L’umanizzazione degli spazi e dei servizi (es. sale colloqui, zone di riposo, ambienti per caregiver) non è un vezzo architettonico, ma parte integrante del processo terapeutico.

Conclusione

Il benessere psicofisico del paziente ematologico e del suo caregiver è una componente essenziale della cura. Non si tratta di un “di più” rispetto al trattamento farmacologico, ma di una condizione che ne potenzia gli effetti, favorisce l’aderenza terapeutica e migliora la qualità della vita.

Investire nel supporto psicologico, nella formazione del personale, nell’umanizzazione dell’ambiente e nell’accompagnamento dei caregiver significa praticare una medicina più efficace e più vicina alle persone.

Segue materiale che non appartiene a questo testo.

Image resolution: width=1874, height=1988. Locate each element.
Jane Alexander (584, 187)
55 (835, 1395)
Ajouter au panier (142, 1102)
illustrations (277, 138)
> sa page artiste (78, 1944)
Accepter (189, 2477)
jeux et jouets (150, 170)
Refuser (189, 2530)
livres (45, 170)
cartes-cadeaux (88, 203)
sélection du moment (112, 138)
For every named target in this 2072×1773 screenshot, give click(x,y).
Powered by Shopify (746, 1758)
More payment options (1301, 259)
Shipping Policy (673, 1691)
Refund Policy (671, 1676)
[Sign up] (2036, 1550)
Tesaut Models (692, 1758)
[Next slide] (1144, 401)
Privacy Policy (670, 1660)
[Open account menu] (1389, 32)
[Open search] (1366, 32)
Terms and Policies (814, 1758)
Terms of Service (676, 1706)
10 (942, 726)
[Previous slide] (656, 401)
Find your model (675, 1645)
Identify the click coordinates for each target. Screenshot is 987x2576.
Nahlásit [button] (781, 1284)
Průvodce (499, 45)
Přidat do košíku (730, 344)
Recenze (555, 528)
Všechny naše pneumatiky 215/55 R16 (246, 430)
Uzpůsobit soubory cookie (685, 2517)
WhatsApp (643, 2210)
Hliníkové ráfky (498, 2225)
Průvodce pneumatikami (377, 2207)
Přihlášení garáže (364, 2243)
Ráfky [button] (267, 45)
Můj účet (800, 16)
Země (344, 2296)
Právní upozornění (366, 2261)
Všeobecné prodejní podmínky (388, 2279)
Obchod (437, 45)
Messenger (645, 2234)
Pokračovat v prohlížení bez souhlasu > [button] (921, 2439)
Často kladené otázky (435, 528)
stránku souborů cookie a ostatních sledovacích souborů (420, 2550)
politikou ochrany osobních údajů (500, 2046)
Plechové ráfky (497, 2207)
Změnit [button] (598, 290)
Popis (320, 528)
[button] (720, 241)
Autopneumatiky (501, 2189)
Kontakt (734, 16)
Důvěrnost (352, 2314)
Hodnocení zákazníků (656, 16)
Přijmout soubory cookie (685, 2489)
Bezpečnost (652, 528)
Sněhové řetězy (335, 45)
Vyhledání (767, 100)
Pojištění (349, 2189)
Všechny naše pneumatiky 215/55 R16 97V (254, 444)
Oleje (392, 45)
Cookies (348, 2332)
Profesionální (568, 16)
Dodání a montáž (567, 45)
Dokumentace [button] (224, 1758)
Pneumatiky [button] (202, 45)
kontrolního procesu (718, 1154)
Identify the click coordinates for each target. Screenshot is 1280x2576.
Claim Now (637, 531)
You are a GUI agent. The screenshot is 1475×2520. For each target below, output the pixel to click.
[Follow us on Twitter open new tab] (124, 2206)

con il contributo incondizionato di Otsuka

Fonti

  1. Papathanasiou IV, Kelepouris K, Valari C, Papagiannis D, Tzavella F, et al. Depression, anxiety and stress among patients with hematological malignancies and the association with quality of life: a cross-sectional study. Med Pharm Rep. 2020 Jan;93(1):62-68. doi: 10.15386/mpr-1502.
  2. Gigli F. La cura del paziente oncoematologico – Relazioni ed emozioni tra medicina e psicologia”, Carocci editore.
  3. El-Jawahri A, Jacobs JM, Nelson AM, Traeger L, Greer JA, et al. Multimodal psychosocial intervention for family caregivers of patients undergoing hematopoietic stem cell transplantation: A randomized clinical trial. 2020 Apr 15;126(8):1758-1765. doi: 10.1002/cncr.32680.
  4. Newcomb R, Amonoo HL, Nelson AM, Choe J, Holmbeck K, Nabily A, Lee SJ, LeBlanc TW, El-Jawahri A. Coping in patients with hematologic malignancies undergoing hematopoietic cell transplantation. Blood Adv. 2024 Mar 26;8(6):1369-1378. doi: 10.1182/bloodadvances.2023011081.
  5. Ranasingha N. The Role of Psychological Interventions for Patients with Hematologic Malignancies. 2024, Journal of Clinical Research and Case Studies. DOI:10.61440/JCRCS.2024.v2.42.
  6. Anghel, T.; Melania, B.L.; Costea, I.; Albai, O.; Marinca, A.; Levai, C.M.; Hogea, L.M. Review of Psychological Interventions in Oncology: Current Trends and Future Directions. Medicina 2025, 61, 279. https://doi.org/10.3390/medicina61020279.
  7. von Grundherr J, Elmers S, Koch B, Hail LA, Mann J, et al. A Multimodal Lifestyle Psychosocial Survivorship Program in Young Cancer Survivors: The CARE for CAYA Program-A Randomized Clinical Trial Embedded in a Longitudinal Cohort Study. JAMA Netw Open. 2024 Mar 4;7(3):e242375. doi: 10.1001/jamanetworkopen.2024.2375.
  8. Montacchini E, Tedesco S. Indagini sul campo per l’umanizzazione di strutture ospedaliere: strumenti e casi studio. ISSN online: 2239-0243. DOI: 10.13128/Techne-16123.